Some science applications experience unacceptably high soft page fault rates. This manifests as excessive kernel time, and reduces the CPU time available for computation.
What is a page fault?
A page fault is not an error. A page fault happens when a program requests a memory location that isn't currently mapped to physical memory. A page is a block of memory with a fixed size, the smallest unit that the memory manager will handle.
A soft (or minor) page fault can be satisfied by the operating system from a page that is already in physical memory. A hard (or major) page fault requires the operating system to copy the page from virtual memory (the page file), and is much more expensive than a soft fault because of the disk access time.
How can I check the page fault rate?
- Open Task Manager.
- In the Processes tab, click View → Select Columns...
- Add the Page Faults Delta column.
- Click OK.
- Identify the process belonging to the science application. You may need to select Show processes from all users first.
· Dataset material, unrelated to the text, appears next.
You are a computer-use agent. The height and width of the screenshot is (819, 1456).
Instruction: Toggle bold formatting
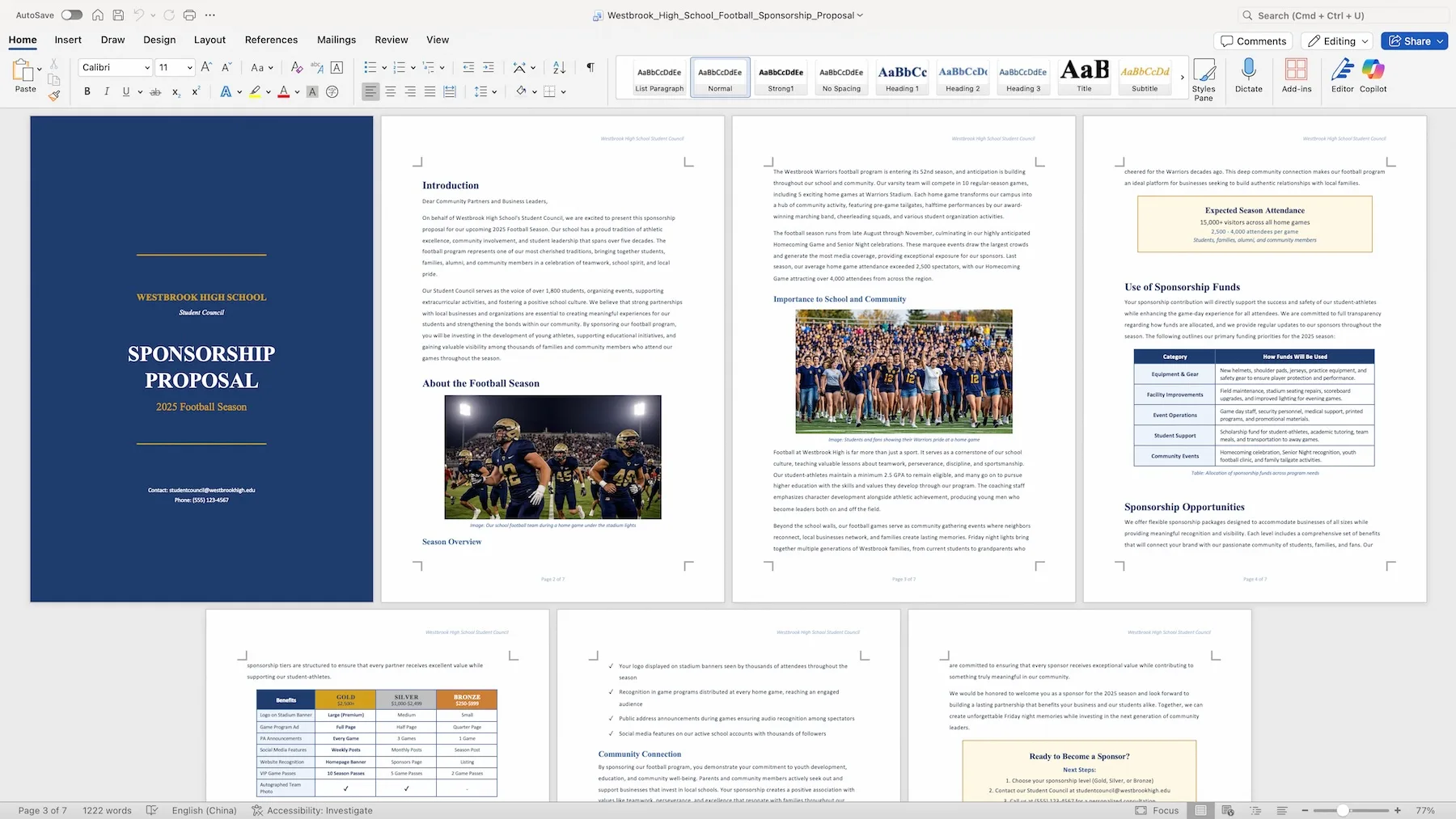[87, 91]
- Watch the value in the PF Delta column.
This method shows combined hard and soft faults.
First, start to run the problem project exclusively. Then, gather some statistics using the sysstat package.
# /etc/init.d/sysstat start # sar -B 3 4 Linux 2.6.23-gentoo-r8 (hostname) 11:11:27 pgpgin/s pgpgout/s fault/s majflt/s pgfree/s pgscank/s pgscand/s pgsteal/s %vmeff 11:11:30 0.00 56.00 185922.33 0.00 185991.67 0.00 0.00 0.00 0.00 11:11:33 0.00 0.00 183003.00 0.00 183063.00 0.00 0.00 0.00 0.00 11:11:36 0.00 18.67 185375.67 0.00 185465.00 0.00 0.00 0.00 0.00 11:11:39 0.00 0.00 185054.00 0.00 185180.33 0.00 0.00 0.00 0.00
Do this both with and without BOINC running. If you see very high values for fault/s while BOINC is running, then the page fault issue is confirmed.
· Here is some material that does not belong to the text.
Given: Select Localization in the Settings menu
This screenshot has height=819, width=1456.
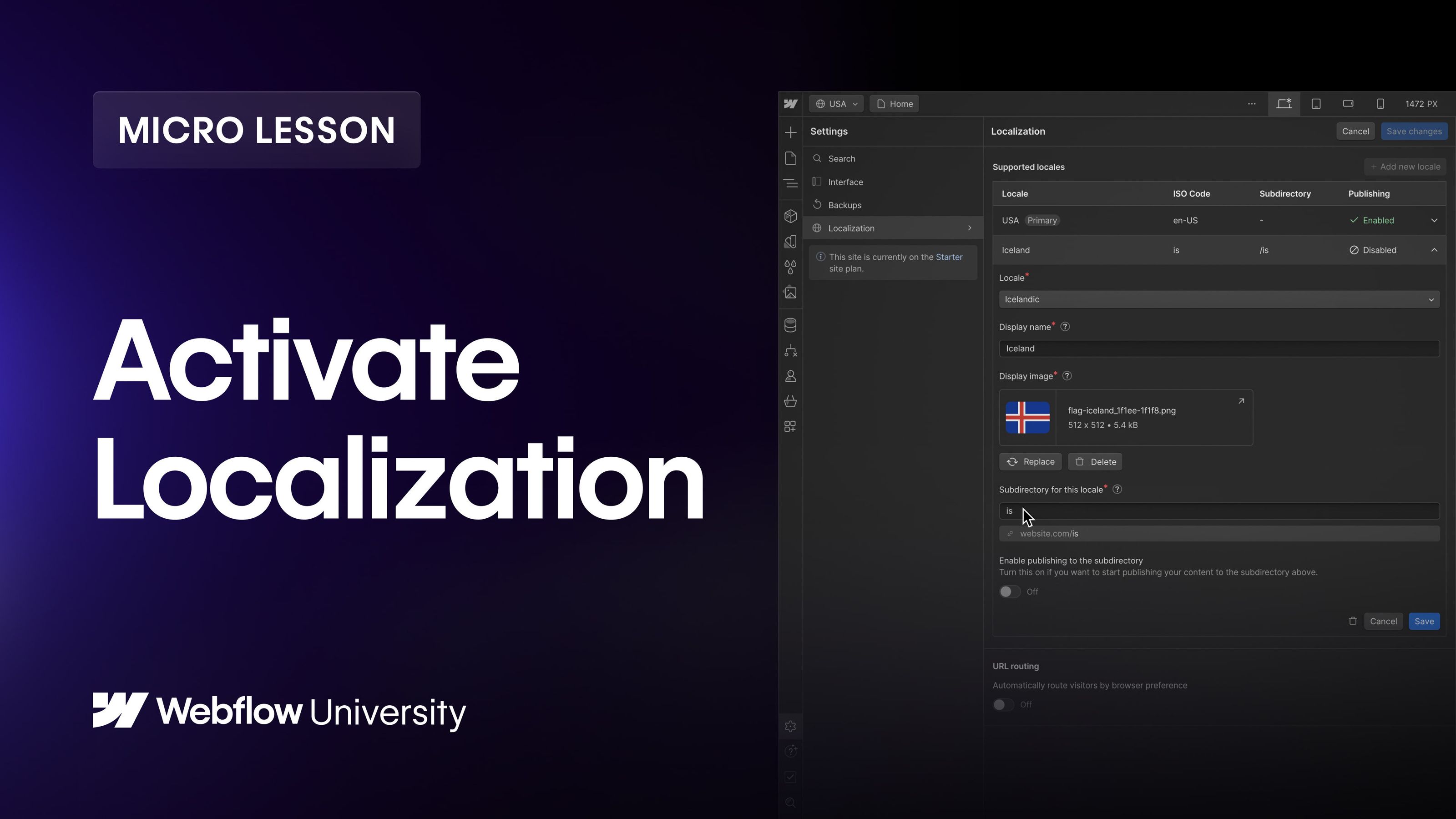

The root cause is thought to be inefficient memory allocation in the research software. Originally written for supercomputers, the memory allocation often suffers in the transfer to a desktop architecture.
The extent of the problem varies depending on processor architecture, operating system, number of CPUs/cores, and especially the amount of L2 cache present. This explains why the problem is sometimes worse when several tasks from the same project are running simultaneously.
If the problem is severe, the only solution is to opt out of the problem project. Report the problem on the forums and if the problem is widespread, the technicians will try to provide a permanent fix.